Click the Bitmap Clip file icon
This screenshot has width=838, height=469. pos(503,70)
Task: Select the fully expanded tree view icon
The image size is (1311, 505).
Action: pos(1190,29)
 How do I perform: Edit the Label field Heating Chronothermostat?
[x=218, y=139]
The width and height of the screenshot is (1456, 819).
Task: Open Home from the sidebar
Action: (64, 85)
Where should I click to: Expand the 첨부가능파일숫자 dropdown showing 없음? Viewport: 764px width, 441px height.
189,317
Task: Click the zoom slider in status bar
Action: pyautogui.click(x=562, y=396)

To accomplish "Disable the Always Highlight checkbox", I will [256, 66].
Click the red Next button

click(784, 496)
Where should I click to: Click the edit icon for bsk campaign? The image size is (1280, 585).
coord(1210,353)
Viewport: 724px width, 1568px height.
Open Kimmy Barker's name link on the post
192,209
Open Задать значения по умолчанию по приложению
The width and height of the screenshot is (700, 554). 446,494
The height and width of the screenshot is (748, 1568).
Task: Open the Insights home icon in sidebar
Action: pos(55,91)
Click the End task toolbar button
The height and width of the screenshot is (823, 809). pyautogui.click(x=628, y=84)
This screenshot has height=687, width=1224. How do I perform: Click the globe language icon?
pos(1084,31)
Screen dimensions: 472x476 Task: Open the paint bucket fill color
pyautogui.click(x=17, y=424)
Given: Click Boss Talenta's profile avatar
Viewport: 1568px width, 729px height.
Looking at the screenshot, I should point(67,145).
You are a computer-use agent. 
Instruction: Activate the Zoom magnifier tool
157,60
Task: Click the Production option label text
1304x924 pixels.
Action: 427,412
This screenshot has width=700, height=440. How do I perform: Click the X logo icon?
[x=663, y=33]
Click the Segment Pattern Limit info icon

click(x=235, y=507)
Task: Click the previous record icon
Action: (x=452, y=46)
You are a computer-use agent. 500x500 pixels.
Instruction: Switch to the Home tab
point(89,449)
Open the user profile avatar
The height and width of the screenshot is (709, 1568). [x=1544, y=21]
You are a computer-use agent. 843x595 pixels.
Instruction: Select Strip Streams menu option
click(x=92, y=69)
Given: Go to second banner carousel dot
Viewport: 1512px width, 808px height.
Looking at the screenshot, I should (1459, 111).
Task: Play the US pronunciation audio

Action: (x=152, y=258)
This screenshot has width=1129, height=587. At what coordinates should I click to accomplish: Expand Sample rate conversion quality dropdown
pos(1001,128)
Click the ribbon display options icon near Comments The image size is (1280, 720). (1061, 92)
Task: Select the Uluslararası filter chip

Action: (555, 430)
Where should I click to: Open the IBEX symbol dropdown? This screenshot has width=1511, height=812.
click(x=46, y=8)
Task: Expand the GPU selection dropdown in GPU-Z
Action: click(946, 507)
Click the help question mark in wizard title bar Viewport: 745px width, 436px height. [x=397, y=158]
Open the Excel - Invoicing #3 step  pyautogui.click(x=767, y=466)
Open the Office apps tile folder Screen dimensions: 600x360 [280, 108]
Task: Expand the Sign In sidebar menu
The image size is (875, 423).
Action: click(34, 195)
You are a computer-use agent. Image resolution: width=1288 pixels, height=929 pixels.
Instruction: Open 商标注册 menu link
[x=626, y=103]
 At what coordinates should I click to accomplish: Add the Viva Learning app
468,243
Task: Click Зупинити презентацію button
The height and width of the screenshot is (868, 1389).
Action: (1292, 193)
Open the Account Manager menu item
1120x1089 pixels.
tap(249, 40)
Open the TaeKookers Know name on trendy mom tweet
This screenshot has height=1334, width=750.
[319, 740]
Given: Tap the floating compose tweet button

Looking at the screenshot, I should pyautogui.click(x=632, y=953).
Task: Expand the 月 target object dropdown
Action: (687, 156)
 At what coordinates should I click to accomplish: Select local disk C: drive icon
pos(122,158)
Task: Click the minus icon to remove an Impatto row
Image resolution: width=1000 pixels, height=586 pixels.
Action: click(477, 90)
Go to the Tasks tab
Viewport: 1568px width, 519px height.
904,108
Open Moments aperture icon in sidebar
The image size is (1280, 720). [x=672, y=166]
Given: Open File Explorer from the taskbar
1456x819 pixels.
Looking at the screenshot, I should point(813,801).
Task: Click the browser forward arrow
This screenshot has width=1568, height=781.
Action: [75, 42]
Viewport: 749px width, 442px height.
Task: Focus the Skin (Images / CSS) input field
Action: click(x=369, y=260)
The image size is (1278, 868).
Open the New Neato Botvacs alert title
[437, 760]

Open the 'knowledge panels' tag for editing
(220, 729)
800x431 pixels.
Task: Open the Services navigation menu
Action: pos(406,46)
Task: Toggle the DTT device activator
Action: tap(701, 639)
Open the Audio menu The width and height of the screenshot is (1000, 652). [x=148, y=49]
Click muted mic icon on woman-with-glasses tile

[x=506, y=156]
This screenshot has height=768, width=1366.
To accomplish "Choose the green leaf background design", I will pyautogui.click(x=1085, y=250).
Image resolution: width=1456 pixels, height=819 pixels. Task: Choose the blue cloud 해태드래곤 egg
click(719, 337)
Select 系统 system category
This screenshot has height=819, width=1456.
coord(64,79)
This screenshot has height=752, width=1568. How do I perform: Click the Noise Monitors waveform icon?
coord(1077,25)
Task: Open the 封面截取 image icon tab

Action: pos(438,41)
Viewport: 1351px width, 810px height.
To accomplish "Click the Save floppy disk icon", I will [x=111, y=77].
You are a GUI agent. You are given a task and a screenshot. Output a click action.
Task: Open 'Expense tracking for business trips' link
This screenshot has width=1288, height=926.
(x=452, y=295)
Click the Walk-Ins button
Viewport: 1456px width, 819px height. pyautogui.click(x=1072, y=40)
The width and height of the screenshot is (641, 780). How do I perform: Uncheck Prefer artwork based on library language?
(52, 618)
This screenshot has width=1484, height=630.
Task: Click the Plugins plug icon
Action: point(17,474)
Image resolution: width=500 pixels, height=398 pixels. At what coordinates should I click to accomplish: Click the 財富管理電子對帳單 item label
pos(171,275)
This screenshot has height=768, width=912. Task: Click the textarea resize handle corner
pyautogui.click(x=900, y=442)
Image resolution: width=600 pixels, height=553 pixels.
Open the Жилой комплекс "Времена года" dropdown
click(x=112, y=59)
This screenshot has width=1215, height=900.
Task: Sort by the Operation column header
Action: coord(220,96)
• • •
**Short task:** Rewrite each line of the records above as an item in a numbered list, omitting the blank lines.

**Solution to this task:**
1. Click the Bitmap Clip file icon
2. This screenshot has width=838, height=469. pos(503,70)
3. Task: Select the fully expanded tree view icon
4. The image size is (1311, 505).
5. Action: pos(1190,29)
6.  How do I perform: Edit the Label field Heating Chronothermostat?
7. [x=218, y=139]
8. The width and height of the screenshot is (1456, 819).
9. Task: Open Home from the sidebar
10. Action: (64, 85)
11. Where should I click to: Expand the 첨부가능파일숫자 dropdown showing 없음? Viewport: 764px width, 441px height.
12. 189,317
13. Task: Click the zoom slider in status bar
14. Action: pyautogui.click(x=562, y=396)
15. To accomplish "Disable the Always Highlight checkbox", I will [256, 66].
16. Click the red Next button
17. click(784, 496)
18. Where should I click to: Click the edit icon for bsk campaign? The image size is (1280, 585).
19. coord(1210,353)
20. Viewport: 724px width, 1568px height.
21. Open Kimmy Barker's name link on the post
22. 192,209
23. Open Задать значения по умолчанию по приложению
24. The width and height of the screenshot is (700, 554). 446,494
25. The height and width of the screenshot is (748, 1568).
26. Task: Open the Insights home icon in sidebar
27. Action: pos(55,91)
28. Click the End task toolbar button
29. The height and width of the screenshot is (823, 809). pyautogui.click(x=628, y=84)
30. This screenshot has height=687, width=1224. How do I perform: Click the globe language icon?
31. pos(1084,31)
32. Screen dimensions: 472x476 Task: Open the paint bucket fill color
33. pyautogui.click(x=17, y=424)
34. Given: Click Boss Talenta's profile avatar
35. Viewport: 1568px width, 729px height.
36. Looking at the screenshot, I should point(67,145).
37. You are a computer-use agent. 
38. Instruction: Activate the Zoom magnifier tool
39. 157,60
40. Task: Click the Production option label text
41. 1304x924 pixels.
42. Action: 427,412
43. This screenshot has width=700, height=440. How do I perform: Click the X logo icon?
44. [x=663, y=33]
45. Click the Segment Pattern Limit info icon
46. click(x=235, y=507)
47. Task: Click the previous record icon
48. Action: (x=452, y=46)
49. You are a computer-use agent. 500x500 pixels.
50. Instruction: Switch to the Home tab
51. point(89,449)
52. Open the user profile avatar
53. The height and width of the screenshot is (709, 1568). [x=1544, y=21]
54. You are a computer-use agent. 843x595 pixels.
55. Instruction: Select Strip Streams menu option
56. click(x=92, y=69)
57. Given: Go to second banner carousel dot
58. Viewport: 1512px width, 808px height.
59. Looking at the screenshot, I should (1459, 111).
60. Task: Play the US pronunciation audio
61. Action: (x=152, y=258)
62. This screenshot has width=1129, height=587. At what coordinates should I click to accomplish: Expand Sample rate conversion quality dropdown
63. pos(1001,128)
64. Click the ribbon display options icon near Comments The image size is (1280, 720). (1061, 92)
65. Task: Select the Uluslararası filter chip
66. Action: (555, 430)
67. Where should I click to: Open the IBEX symbol dropdown? This screenshot has width=1511, height=812.
68. click(x=46, y=8)
69. Task: Expand the GPU selection dropdown in GPU-Z
70. Action: click(946, 507)
71. Click the help question mark in wizard title bar Viewport: 745px width, 436px height. [x=397, y=158]
72. Open the Excel - Invoicing #3 step  pyautogui.click(x=767, y=466)
73. Open the Office apps tile folder Screen dimensions: 600x360 [280, 108]
74. Task: Expand the Sign In sidebar menu
75. The image size is (875, 423).
76. Action: click(34, 195)
77. You are a computer-use agent. Image resolution: width=1288 pixels, height=929 pixels.
78. Instruction: Open 商标注册 menu link
79. [x=626, y=103]
80.  At what coordinates should I click to accomplish: Add the Viva Learning app
81. 468,243
82. Task: Click Зупинити презентацію button
83. The height and width of the screenshot is (868, 1389).
84. Action: (1292, 193)
85. Open the Account Manager menu item
86. 1120x1089 pixels.
87. tap(249, 40)
88. Open the TaeKookers Know name on trendy mom tweet
89. This screenshot has height=1334, width=750.
90. [319, 740]
91. Given: Tap the floating compose tweet button
92. Looking at the screenshot, I should pyautogui.click(x=632, y=953).
93. Task: Expand the 月 target object dropdown
94. Action: (687, 156)
95.  At what coordinates should I click to accomplish: Select local disk C: drive icon
96. pos(122,158)
97. Task: Click the minus icon to remove an Impatto row
98. Image resolution: width=1000 pixels, height=586 pixels.
99. Action: click(477, 90)
100. Go to the Tasks tab
101. Viewport: 1568px width, 519px height.
102. 904,108
103. Open Moments aperture icon in sidebar
104. The image size is (1280, 720). [x=672, y=166]
105. Given: Open File Explorer from the taskbar
106. 1456x819 pixels.
107. Looking at the screenshot, I should point(813,801).
108. Task: Click the browser forward arrow
109. This screenshot has width=1568, height=781.
110. Action: [75, 42]
111. Viewport: 749px width, 442px height.
112. Task: Focus the Skin (Images / CSS) input field
113. Action: click(x=369, y=260)
114. The image size is (1278, 868).
115. Open the New Neato Botvacs alert title
116. [437, 760]
117. Open the 'knowledge panels' tag for editing
118. (220, 729)
119. 800x431 pixels.
120. Task: Open the Services navigation menu
121. Action: pos(406,46)
122. Task: Toggle the DTT device activator
123. Action: tap(701, 639)
124. Open the Audio menu The width and height of the screenshot is (1000, 652). [x=148, y=49]
125. Click muted mic icon on woman-with-glasses tile
126. [x=506, y=156]
127. This screenshot has height=768, width=1366.
128. To accomplish "Choose the green leaf background design", I will pyautogui.click(x=1085, y=250).
129. Image resolution: width=1456 pixels, height=819 pixels. Task: Choose the blue cloud 해태드래곤 egg
130. click(719, 337)
131. Select 系统 system category
132. This screenshot has height=819, width=1456.
133. coord(64,79)
134. This screenshot has height=752, width=1568. How do I perform: Click the Noise Monitors waveform icon?
135. coord(1077,25)
136. Task: Open the 封面截取 image icon tab
137. Action: pos(438,41)
138. Viewport: 1351px width, 810px height.
139. To accomplish "Click the Save floppy disk icon", I will [x=111, y=77].
140. You are a GUI agent. You are given a task and a screenshot. Output a click action.
141. Task: Open 'Expense tracking for business trips' link
142. This screenshot has width=1288, height=926.
143. (x=452, y=295)
144. Click the Walk-Ins button
145. Viewport: 1456px width, 819px height. pyautogui.click(x=1072, y=40)
146. The width and height of the screenshot is (641, 780). How do I perform: Uncheck Prefer artwork based on library language?
147. (52, 618)
148. This screenshot has width=1484, height=630.
149. Task: Click the Plugins plug icon
150. Action: point(17,474)
151. Image resolution: width=500 pixels, height=398 pixels. At what coordinates should I click to accomplish: Click the 財富管理電子對帳單 item label
152. pos(171,275)
153. This screenshot has height=768, width=912. Task: Click the textarea resize handle corner
154. pyautogui.click(x=900, y=442)
155. Image resolution: width=600 pixels, height=553 pixels.
156. Open the Жилой комплекс "Времена года" dropdown
157. click(x=112, y=59)
158. This screenshot has width=1215, height=900.
159. Task: Sort by the Operation column header
160. Action: coord(220,96)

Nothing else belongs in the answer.